Required action: Repeat each entry exactly.

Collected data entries
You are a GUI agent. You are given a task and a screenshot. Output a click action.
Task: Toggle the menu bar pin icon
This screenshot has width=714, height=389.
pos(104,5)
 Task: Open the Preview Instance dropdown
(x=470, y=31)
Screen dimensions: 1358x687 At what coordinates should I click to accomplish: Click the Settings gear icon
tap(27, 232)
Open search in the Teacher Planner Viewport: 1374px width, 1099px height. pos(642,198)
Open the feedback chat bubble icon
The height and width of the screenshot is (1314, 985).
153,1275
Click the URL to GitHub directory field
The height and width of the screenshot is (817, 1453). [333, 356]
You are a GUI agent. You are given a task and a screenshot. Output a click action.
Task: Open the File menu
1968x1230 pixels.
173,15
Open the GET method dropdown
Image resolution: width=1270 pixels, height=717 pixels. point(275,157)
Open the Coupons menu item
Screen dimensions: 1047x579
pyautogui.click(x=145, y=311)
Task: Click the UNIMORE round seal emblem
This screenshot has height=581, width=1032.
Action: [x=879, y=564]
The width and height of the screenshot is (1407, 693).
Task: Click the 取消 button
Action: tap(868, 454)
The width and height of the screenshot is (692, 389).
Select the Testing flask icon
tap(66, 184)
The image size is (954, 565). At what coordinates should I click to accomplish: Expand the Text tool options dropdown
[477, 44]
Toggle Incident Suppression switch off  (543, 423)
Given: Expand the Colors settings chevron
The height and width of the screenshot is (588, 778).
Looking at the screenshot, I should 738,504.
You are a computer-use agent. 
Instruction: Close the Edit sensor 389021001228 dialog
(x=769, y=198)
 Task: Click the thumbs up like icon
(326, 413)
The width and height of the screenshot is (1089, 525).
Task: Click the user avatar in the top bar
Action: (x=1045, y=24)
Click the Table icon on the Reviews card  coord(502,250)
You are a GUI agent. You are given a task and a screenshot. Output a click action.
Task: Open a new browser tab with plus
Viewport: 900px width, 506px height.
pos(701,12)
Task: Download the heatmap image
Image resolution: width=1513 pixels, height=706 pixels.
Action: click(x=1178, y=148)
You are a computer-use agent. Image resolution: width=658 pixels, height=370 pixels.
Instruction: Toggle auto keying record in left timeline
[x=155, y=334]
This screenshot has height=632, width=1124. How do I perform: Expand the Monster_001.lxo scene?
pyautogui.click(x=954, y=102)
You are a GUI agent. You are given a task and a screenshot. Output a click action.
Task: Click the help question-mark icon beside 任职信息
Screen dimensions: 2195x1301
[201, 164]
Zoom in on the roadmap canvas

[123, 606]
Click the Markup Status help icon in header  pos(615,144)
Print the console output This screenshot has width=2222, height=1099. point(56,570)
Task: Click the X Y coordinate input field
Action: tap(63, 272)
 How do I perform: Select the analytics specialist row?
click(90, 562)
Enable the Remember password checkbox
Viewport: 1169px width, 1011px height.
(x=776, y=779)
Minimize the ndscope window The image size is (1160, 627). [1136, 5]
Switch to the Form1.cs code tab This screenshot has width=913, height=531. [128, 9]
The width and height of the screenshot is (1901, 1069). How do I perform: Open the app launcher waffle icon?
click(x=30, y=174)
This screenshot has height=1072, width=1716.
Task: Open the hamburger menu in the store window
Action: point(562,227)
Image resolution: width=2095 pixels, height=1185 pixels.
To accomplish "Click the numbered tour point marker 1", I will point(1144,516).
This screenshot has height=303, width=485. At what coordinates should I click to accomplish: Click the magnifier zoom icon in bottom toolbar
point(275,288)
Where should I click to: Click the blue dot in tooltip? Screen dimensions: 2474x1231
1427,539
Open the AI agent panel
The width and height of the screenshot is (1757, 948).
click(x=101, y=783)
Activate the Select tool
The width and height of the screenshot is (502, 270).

Result:
You are a GUI agent. You are given a task and a screenshot. Output a click action.
Task: Toggle the menu bar pin icon
This screenshot has width=714, height=389.
pos(104,5)
 Task: Open the Preview Instance dropdown
(x=470, y=31)
Screen dimensions: 1358x687 At what coordinates should I click to accomplish: Click the Settings gear icon
tap(27, 232)
Open search in the Teacher Planner Viewport: 1374px width, 1099px height. pos(642,198)
Open the feedback chat bubble icon
The height and width of the screenshot is (1314, 985).
153,1275
Click the URL to GitHub directory field
The height and width of the screenshot is (817, 1453). [333, 356]
You are a GUI agent. You are given a task and a screenshot. Output a click action.
Task: Open the File menu
1968x1230 pixels.
173,15
Open the GET method dropdown
Image resolution: width=1270 pixels, height=717 pixels. point(275,157)
Open the Coupons menu item
Screen dimensions: 1047x579
pyautogui.click(x=145, y=311)
Task: Click the UNIMORE round seal emblem
This screenshot has height=581, width=1032.
Action: [x=879, y=564]
The width and height of the screenshot is (1407, 693).
Task: Click the 取消 button
Action: tap(868, 454)
The width and height of the screenshot is (692, 389).
Select the Testing flask icon
tap(66, 184)
The image size is (954, 565). At what coordinates should I click to accomplish: Expand the Text tool options dropdown
[477, 44]
Toggle Incident Suppression switch off  (543, 423)
Given: Expand the Colors settings chevron
The height and width of the screenshot is (588, 778).
Looking at the screenshot, I should 738,504.
You are a computer-use agent. 
Instruction: Close the Edit sensor 389021001228 dialog
(x=769, y=198)
 Task: Click the thumbs up like icon
(326, 413)
The width and height of the screenshot is (1089, 525).
Task: Click the user avatar in the top bar
Action: (x=1045, y=24)
Click the Table icon on the Reviews card  coord(502,250)
You are a GUI agent. You are given a task and a screenshot. Output a click action.
Task: Open a new browser tab with plus
Viewport: 900px width, 506px height.
pos(701,12)
Task: Download the heatmap image
Image resolution: width=1513 pixels, height=706 pixels.
Action: click(x=1178, y=148)
You are a computer-use agent. Image resolution: width=658 pixels, height=370 pixels.
Instruction: Toggle auto keying record in left timeline
[x=155, y=334]
This screenshot has height=632, width=1124. How do I perform: Expand the Monster_001.lxo scene?
pyautogui.click(x=954, y=102)
You are a GUI agent. You are given a task and a screenshot. Output a click action.
Task: Click the help question-mark icon beside 任职信息
Screen dimensions: 2195x1301
[201, 164]
Zoom in on the roadmap canvas

[123, 606]
Click the Markup Status help icon in header  pos(615,144)
Print the console output This screenshot has width=2222, height=1099. point(56,570)
Task: Click the X Y coordinate input field
Action: tap(63, 272)
 How do I perform: Select the analytics specialist row?
click(90, 562)
Enable the Remember password checkbox
Viewport: 1169px width, 1011px height.
(x=776, y=779)
Minimize the ndscope window The image size is (1160, 627). [1136, 5]
Switch to the Form1.cs code tab This screenshot has width=913, height=531. [128, 9]
The width and height of the screenshot is (1901, 1069). How do I perform: Open the app launcher waffle icon?
click(x=30, y=174)
This screenshot has height=1072, width=1716.
Task: Open the hamburger menu in the store window
Action: point(562,227)
Image resolution: width=2095 pixels, height=1185 pixels.
To accomplish "Click the numbered tour point marker 1", I will point(1144,516).
This screenshot has height=303, width=485. At what coordinates should I click to accomplish: Click the magnifier zoom icon in bottom toolbar
point(275,288)
Where should I click to: Click the blue dot in tooltip? Screen dimensions: 2474x1231
1427,539
Open the AI agent panel
The width and height of the screenshot is (1757, 948).
click(x=101, y=783)
Activate the Select tool
The width and height of the screenshot is (502, 270).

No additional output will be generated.